Data entries:
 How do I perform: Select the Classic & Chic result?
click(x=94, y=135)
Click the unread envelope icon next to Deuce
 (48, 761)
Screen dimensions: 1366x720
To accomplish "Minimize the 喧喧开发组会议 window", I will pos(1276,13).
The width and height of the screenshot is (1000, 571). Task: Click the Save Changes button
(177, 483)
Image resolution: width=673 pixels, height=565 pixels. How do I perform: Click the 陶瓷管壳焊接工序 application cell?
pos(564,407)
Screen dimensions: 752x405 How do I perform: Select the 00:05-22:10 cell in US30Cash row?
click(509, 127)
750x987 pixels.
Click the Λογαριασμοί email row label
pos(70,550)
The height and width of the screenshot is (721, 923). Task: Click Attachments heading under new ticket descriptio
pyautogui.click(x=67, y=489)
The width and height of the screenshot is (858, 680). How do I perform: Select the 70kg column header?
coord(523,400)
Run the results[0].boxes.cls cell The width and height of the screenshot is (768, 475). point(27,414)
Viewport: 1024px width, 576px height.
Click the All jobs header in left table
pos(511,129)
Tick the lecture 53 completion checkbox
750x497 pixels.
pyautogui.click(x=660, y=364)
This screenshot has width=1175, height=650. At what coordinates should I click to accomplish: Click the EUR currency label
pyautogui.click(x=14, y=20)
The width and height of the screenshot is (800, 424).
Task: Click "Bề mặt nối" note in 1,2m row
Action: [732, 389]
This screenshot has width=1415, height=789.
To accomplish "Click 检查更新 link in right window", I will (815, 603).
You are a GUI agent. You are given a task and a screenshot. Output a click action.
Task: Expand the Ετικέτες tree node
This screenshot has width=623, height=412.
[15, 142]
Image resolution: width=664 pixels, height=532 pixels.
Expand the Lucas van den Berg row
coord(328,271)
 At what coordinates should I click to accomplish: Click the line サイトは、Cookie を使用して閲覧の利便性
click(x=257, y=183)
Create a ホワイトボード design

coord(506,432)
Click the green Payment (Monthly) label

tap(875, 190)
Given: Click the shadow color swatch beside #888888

## WHAT THIS TASK INVOLVES
Filter the entries above down to the lines containing the word "will".

## SOLUTION FOR THIS EXERCISE
To accomplish "Minimize the 喧喧开发组会议 window", I will pos(1276,13).
To accomplish "Click 检查更新 link in right window", I will (815, 603).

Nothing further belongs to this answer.